Bio-inspired carbon cathodes with sub-nanometer confinement for high-performance zinc-ion storage

Abstract

The slow desolvation and interfacial transport dynamics of Zn²⁺ present significant challenges for aqueous zinc-ion hybrid capacitors (AZIHCs), adversely affecting their performance and durability. Drawing inspiration from natural zinc transport proteins, we introduce a biomimetic approach utilizing microporous carbon materials (BMCs) that feature sub-nanometer confinement and a high concentration of oxygen-rich functional groups. These BMCs are synthesized through a scalable KOH activation method using green petroleum coke as a precursor, allowing precise control over the pore structure and surface characteristics.

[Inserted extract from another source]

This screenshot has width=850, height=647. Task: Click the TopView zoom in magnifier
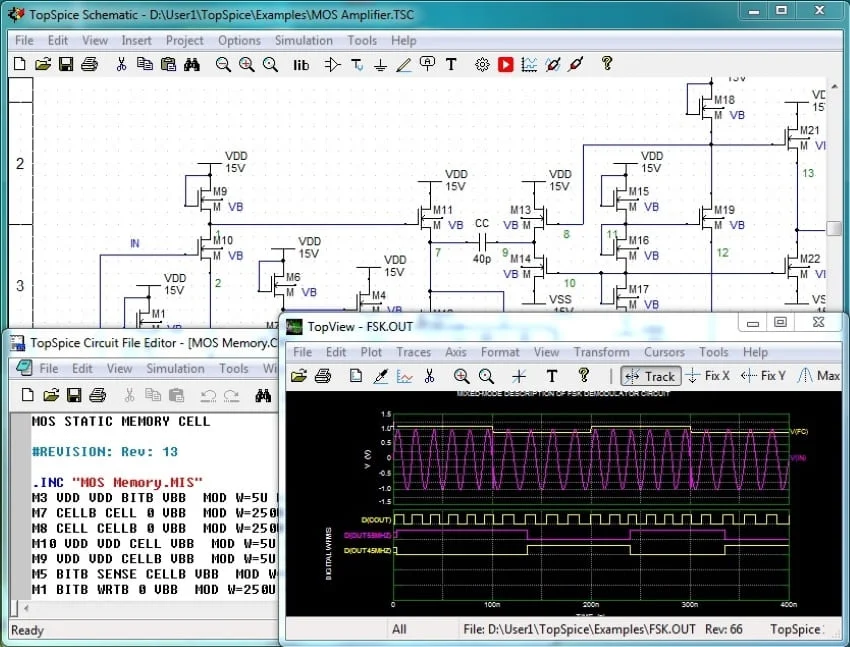click(x=461, y=376)
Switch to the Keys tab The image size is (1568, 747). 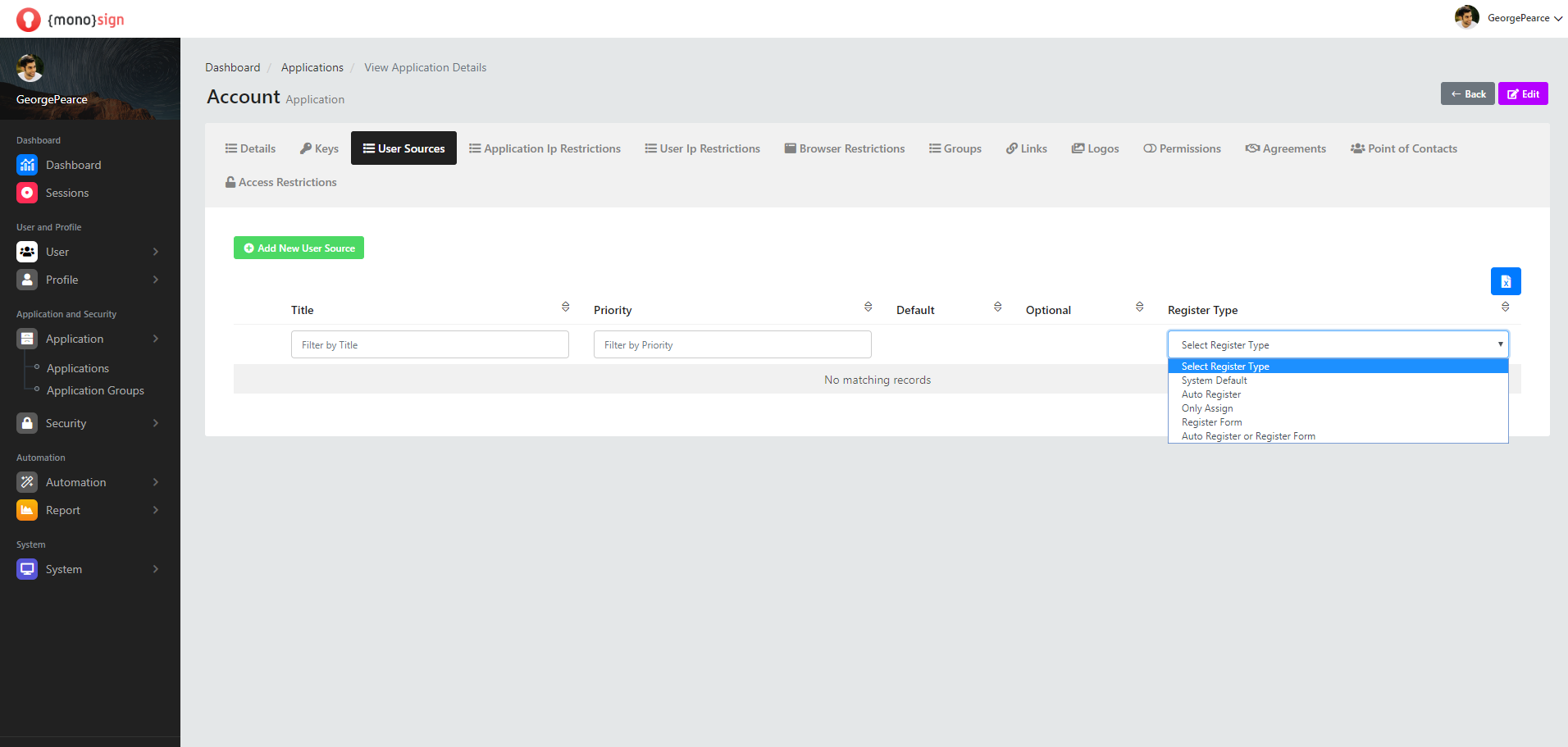tap(319, 148)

This innovative design emulates natural ion channels, facilitating the desolvation of Zn²⁺ and enabling rapid electrostatic interactions. Electrochemical tests indicate a substantial enhancement in Zn²⁺ storage capabilities, with the optimized BMCs (ISC-2) achieving an energy density of 95.2 Wh kg⁻¹, exceptional rate performance, and remarkable cycling stability, evidenced by over 99% capacity retention after 50 000 cycles. In situ Raman spectroscopy combined with in situ EIS was employed to elucidate the critical correlation between nanopore confinement, surface characteristics, and Zn²⁺ transport behavior. In addition, ex situ XPS analysis was carried out to further clarify the underlying charge storage mechanism. This work provides a foundation for molecular-level design strategies for next-generation AZIHC cathodes and deepens the theoretical understanding of electrochemical interfaces under confinement.